Our study has limitations, and we would highlight four of these. First, even though the instruments we used were validated for the Portuguese population, there were none for the Mozambican people. Mozambicans speak Portuguese, but there are certain differences in the dialects, just as there are differences between European and Brazilian Portuguese. More critically, the instruments were not designed to take into account the specifics of the Mozambican culture. This may explain why we had low reliability values for certain measurements and suggests that it may be useful to promote proper validation in future research. Second, we did not use a control group of healthy citizens from Mozambique in this study. This prevents us from drawing solid inferences from our results, since comparisons between Mozambique and other countries may be mistaking HIV-infected persons’ specificities with cultural specificities. Adding a control group should thus be a priority in future research. Third, the fact that we observed relatively high values for QoL in these HIV-infected persons—all undergoing treatment and with very low viral charge—is consistent with the literature [
23,
42], but it still raises one question: to what extent would these values replicate in patients with increased viral loads and little or no therapeutic adherence? In other words, it is likely that, beyond sociodemographic and psychosocial variables, the quality of health care plays an important role, and, in this sense, this variable is likely a strong predictor of QoL in HIV. Future studies could, therefore, add correlates such as viral charge and adherence to treatment to the potential predictors of QoL in HIV. Finally, we should note that we relied on the general approach to QoL, instead of assuming the more specific framework of health-related quality of life [
43], which includes HIV-dedicated instruments to evaluate QoL [
44]. We utilized this method because of constraints related to the larger-scale project in which this study is included and also because the latter approach is not consensual in the literature [
45]. We believe, though, that the health-related QoL approach may provide complementary views on this topic and thus deserves future research attention.
5. Conclusions
Our study contributed to a better understanding of QoL in Mozambican HIV-infected persons in at least two ways.

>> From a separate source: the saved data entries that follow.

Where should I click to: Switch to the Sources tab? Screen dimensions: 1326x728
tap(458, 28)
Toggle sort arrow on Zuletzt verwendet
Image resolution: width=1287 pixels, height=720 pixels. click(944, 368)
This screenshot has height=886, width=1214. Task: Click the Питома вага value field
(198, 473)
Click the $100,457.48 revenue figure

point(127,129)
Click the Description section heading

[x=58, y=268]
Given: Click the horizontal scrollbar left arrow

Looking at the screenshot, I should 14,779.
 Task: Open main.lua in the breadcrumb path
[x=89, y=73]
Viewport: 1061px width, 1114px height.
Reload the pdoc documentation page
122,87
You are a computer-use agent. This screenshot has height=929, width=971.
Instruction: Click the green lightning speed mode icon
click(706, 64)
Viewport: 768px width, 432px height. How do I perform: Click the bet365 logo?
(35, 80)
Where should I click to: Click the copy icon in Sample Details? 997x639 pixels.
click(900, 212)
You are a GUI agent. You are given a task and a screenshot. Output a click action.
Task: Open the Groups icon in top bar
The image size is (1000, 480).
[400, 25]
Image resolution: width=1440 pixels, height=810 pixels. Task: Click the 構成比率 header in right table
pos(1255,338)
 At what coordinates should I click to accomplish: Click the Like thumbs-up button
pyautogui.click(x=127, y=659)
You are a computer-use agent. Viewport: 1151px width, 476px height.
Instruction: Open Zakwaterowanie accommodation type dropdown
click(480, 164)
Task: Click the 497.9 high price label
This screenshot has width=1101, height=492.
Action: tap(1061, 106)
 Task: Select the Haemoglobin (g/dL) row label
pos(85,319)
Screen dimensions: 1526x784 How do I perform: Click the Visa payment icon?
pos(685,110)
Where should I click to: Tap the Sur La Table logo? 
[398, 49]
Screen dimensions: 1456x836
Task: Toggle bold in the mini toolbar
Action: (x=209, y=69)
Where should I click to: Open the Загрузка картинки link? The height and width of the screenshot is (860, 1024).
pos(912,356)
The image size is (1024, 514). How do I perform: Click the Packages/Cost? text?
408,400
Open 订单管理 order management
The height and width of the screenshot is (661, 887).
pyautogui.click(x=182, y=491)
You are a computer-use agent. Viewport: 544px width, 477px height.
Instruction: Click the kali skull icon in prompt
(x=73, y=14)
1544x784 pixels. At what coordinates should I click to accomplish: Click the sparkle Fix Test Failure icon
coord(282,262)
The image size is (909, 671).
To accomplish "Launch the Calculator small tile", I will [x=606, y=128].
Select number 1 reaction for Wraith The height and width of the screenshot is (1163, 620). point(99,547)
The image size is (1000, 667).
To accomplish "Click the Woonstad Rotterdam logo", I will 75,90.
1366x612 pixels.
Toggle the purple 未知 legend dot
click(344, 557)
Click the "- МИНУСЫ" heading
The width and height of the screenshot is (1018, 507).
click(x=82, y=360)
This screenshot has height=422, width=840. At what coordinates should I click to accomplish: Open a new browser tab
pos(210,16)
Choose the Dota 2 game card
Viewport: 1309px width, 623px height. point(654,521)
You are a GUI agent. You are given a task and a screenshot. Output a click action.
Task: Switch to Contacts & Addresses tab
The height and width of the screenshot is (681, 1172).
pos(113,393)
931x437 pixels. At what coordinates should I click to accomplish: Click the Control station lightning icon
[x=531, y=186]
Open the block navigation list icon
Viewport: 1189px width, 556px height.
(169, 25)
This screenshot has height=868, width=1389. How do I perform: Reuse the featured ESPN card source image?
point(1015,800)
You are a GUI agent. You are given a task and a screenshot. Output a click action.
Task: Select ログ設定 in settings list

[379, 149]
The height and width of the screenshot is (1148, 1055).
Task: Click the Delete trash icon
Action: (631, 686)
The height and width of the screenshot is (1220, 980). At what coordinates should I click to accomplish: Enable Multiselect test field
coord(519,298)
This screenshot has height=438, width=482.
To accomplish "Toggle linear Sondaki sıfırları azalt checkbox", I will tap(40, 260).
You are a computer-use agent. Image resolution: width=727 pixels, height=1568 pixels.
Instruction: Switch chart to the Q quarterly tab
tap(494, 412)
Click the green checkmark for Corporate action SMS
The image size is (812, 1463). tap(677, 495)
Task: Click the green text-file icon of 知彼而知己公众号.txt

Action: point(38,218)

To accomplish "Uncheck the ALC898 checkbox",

First, schooling seems to have a dual role: it enhances both QoL and psychosocial aspects like meaning in life, social support and positive affect—which, in turn, also increase QoL. From the viewpoint of practical applications, this suggests that investments in education may be highly rewarding. This would be valid for not only HIV-infected persons, who might see a greater impact of treatment or even increased mobilization for diagnosis, but also for all Mozambicans, who long to enhance their sense of purpose, social support and positive affect. Second, the weak contribution of social support to QoL, compared to the importance of education and meaning in life, suggests that self-actualization and purpose may be areas in Mozambican people’s lives that need more attention than social connection.